Items from a data source:
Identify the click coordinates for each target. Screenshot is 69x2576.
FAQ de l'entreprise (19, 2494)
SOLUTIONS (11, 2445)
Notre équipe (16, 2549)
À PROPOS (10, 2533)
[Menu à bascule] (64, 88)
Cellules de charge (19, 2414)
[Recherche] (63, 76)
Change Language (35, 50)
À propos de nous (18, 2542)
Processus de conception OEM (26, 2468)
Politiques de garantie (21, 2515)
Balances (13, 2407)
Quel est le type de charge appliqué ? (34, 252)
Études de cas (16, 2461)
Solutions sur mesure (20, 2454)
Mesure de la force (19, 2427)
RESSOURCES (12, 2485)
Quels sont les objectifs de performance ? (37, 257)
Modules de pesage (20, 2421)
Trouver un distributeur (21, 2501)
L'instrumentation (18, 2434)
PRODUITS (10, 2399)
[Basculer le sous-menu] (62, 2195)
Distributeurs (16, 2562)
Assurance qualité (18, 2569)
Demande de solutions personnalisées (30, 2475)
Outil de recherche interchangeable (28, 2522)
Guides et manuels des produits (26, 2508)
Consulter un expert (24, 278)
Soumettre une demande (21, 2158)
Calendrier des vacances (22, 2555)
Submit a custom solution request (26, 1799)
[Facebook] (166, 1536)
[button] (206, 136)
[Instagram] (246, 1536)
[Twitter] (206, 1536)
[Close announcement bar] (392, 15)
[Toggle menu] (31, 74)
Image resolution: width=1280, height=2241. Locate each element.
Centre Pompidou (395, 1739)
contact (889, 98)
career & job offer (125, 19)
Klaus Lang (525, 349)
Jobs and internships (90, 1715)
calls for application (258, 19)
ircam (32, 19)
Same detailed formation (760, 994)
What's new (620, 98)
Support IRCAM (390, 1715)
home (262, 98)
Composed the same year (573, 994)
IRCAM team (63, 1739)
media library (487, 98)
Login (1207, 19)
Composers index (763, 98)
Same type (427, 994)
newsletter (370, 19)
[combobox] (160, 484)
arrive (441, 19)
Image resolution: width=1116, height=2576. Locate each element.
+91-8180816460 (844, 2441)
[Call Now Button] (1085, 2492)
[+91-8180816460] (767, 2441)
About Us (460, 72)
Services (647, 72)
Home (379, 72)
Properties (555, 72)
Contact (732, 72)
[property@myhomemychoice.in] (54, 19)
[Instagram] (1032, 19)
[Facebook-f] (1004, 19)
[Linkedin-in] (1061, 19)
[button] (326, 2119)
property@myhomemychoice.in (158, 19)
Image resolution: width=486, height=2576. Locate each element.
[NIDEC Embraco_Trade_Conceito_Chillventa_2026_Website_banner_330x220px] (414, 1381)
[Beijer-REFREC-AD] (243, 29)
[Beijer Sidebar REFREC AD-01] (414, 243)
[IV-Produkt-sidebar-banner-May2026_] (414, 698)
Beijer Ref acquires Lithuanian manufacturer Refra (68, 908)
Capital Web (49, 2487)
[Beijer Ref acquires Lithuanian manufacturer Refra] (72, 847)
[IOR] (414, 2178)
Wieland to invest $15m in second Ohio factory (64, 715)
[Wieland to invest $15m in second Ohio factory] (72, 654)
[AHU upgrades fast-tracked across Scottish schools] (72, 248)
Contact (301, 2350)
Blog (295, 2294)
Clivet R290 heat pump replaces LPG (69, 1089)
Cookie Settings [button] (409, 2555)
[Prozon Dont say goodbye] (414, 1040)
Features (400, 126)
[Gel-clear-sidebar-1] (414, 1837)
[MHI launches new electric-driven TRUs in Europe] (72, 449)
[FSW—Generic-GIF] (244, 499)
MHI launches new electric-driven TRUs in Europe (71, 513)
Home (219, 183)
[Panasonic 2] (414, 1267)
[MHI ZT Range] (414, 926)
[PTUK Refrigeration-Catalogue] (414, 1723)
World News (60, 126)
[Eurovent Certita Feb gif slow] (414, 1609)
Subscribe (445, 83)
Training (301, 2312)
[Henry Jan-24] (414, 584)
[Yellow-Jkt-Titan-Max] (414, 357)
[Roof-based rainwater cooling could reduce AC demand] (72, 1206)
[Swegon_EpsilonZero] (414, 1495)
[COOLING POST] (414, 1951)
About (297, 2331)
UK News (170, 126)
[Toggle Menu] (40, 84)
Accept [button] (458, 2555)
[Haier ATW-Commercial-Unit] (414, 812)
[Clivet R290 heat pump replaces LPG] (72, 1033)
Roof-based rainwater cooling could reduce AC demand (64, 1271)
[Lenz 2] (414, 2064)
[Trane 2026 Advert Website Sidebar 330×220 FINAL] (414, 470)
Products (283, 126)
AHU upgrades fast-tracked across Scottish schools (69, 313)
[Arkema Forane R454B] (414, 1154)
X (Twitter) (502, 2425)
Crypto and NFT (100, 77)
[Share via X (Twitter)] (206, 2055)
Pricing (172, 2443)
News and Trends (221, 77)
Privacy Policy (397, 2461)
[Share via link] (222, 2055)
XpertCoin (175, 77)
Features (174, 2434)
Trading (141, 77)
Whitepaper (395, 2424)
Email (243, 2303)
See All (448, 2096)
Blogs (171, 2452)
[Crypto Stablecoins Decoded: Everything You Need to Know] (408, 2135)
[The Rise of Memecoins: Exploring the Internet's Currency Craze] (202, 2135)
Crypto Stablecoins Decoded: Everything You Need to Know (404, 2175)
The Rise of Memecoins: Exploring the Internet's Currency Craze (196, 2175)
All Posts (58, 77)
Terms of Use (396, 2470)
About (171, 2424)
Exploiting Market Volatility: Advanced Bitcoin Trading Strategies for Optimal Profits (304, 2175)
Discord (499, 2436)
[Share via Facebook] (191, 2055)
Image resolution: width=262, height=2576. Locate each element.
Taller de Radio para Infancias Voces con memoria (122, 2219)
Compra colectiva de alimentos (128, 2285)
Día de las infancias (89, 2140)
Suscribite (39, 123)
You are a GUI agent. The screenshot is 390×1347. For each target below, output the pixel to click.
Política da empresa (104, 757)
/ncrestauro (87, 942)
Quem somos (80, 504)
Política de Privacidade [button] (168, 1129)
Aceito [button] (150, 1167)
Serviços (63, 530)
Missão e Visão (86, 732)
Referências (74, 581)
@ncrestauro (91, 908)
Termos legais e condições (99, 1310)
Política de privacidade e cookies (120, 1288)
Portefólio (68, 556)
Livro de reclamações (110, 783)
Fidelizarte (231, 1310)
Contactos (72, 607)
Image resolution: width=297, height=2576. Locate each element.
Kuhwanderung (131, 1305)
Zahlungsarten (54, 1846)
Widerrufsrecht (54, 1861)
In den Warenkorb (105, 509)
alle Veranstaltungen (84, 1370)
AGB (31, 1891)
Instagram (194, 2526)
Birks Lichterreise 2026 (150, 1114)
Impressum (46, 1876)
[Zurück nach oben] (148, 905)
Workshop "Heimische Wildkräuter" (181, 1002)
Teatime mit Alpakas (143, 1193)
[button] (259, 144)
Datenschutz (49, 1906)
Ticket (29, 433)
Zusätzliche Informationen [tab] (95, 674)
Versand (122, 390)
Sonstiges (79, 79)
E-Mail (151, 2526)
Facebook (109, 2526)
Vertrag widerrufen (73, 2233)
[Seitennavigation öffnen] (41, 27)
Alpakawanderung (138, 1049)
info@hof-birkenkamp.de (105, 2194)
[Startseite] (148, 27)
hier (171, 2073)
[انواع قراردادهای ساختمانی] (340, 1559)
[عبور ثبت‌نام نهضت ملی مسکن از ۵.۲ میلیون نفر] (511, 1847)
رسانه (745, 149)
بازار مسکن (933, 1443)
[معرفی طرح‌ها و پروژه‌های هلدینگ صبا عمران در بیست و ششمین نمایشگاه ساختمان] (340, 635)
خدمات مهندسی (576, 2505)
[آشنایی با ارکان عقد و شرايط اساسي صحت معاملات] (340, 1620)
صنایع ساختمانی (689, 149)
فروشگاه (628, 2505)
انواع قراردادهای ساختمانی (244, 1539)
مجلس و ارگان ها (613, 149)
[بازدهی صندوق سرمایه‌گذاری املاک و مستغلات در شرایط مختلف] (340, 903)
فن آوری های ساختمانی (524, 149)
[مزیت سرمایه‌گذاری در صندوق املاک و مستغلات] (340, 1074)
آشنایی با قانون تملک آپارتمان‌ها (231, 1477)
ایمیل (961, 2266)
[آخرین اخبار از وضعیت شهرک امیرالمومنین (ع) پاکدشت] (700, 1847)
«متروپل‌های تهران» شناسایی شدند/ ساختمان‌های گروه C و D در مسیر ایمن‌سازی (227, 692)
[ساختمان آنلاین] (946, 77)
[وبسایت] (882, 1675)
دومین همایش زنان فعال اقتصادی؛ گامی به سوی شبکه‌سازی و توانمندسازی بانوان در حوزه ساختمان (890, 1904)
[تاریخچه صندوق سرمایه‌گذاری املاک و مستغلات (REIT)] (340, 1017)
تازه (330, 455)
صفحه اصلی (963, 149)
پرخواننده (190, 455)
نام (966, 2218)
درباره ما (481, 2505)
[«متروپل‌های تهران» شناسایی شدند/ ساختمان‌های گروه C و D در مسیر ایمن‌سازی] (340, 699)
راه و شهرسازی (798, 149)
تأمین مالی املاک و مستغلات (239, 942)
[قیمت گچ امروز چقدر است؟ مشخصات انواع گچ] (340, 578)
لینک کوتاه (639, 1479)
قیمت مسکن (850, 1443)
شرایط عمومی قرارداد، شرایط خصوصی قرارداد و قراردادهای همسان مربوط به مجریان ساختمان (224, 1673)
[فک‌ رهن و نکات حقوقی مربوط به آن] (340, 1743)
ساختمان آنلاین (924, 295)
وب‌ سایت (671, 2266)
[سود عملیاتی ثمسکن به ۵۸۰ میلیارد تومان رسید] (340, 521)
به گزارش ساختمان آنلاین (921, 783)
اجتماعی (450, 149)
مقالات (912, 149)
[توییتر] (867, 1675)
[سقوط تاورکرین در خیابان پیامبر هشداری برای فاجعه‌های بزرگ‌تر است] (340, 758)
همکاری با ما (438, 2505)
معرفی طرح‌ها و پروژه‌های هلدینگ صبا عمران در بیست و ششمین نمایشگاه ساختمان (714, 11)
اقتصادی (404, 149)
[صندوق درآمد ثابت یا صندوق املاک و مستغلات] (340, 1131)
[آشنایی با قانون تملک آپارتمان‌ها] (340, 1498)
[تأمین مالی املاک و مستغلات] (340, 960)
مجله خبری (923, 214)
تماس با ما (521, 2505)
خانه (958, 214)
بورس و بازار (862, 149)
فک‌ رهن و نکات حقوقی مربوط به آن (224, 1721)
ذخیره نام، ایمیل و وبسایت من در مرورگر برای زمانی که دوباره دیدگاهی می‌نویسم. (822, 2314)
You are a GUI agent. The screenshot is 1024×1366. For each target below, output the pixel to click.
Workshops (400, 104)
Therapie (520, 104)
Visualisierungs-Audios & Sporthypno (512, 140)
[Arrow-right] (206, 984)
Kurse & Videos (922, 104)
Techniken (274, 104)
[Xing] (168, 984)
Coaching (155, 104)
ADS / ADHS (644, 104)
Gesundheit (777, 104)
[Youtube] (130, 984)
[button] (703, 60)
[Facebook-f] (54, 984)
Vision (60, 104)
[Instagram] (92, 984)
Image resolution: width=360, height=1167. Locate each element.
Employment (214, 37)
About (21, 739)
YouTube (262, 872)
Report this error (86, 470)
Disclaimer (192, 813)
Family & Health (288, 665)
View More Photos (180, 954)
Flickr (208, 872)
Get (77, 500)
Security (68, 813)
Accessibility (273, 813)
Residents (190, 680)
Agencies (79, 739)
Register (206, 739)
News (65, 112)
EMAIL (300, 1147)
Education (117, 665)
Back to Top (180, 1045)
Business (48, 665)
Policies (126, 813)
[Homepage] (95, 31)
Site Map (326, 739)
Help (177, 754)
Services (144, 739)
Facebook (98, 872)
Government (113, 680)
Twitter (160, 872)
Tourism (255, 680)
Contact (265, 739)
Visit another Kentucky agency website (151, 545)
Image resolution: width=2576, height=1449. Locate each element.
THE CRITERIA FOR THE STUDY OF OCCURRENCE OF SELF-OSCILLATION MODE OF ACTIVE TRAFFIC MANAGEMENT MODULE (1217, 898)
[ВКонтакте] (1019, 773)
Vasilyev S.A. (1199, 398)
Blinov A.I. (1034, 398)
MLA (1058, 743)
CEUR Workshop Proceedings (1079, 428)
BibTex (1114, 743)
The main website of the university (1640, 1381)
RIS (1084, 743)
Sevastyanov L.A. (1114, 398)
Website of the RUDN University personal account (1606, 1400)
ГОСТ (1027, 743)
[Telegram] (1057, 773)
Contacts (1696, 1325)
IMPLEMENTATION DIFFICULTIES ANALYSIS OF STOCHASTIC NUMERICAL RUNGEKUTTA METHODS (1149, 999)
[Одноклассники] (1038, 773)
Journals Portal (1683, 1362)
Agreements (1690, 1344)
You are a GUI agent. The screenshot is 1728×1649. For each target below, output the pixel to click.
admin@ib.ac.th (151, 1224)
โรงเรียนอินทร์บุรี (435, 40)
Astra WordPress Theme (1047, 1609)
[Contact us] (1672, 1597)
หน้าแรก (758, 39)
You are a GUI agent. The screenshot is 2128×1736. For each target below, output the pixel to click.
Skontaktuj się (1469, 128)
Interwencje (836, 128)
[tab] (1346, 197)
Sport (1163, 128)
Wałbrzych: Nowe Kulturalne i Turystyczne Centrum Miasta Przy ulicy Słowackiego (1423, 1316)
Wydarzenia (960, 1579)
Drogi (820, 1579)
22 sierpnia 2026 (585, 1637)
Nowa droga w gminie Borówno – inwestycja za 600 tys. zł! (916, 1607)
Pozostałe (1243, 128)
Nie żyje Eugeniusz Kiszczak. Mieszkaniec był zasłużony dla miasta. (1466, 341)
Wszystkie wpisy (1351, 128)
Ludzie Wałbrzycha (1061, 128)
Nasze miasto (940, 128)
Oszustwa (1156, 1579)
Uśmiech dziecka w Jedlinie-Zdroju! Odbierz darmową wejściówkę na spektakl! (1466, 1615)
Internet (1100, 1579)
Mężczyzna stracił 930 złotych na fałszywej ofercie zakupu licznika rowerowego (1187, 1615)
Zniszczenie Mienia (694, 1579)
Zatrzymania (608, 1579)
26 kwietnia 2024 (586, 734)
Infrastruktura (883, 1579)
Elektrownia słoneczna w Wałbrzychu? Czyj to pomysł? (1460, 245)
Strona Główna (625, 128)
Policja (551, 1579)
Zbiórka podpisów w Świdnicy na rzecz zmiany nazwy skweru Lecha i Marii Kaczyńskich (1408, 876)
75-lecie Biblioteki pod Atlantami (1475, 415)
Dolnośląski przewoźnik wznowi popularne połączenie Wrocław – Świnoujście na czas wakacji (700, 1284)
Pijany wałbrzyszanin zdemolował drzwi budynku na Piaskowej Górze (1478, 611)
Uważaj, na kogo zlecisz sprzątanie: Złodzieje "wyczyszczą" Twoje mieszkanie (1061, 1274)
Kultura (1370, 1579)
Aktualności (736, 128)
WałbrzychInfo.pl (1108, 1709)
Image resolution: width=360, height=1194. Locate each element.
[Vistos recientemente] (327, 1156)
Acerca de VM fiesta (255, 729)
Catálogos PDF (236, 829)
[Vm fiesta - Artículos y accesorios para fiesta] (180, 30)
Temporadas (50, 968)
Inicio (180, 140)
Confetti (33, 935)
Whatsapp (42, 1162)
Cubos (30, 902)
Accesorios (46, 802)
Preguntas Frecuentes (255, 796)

◆ **Task**
Please copy the lines in the records above between the one holding "Guides et manuels des produits (26, 2508)" and the one holding "[Toggle menu] (31, 74)", inclusive, exactly and with no other line.

◆ **Exercise solution**
Guides et manuels des produits (26, 2508)
Consulter un expert (24, 278)
Soumettre une demande (21, 2158)
Calendrier des vacances (22, 2555)
Submit a custom solution request (26, 1799)
[Facebook] (166, 1536)
[button] (206, 136)
[Instagram] (246, 1536)
[Twitter] (206, 1536)
[Close announcement bar] (392, 15)
[Toggle menu] (31, 74)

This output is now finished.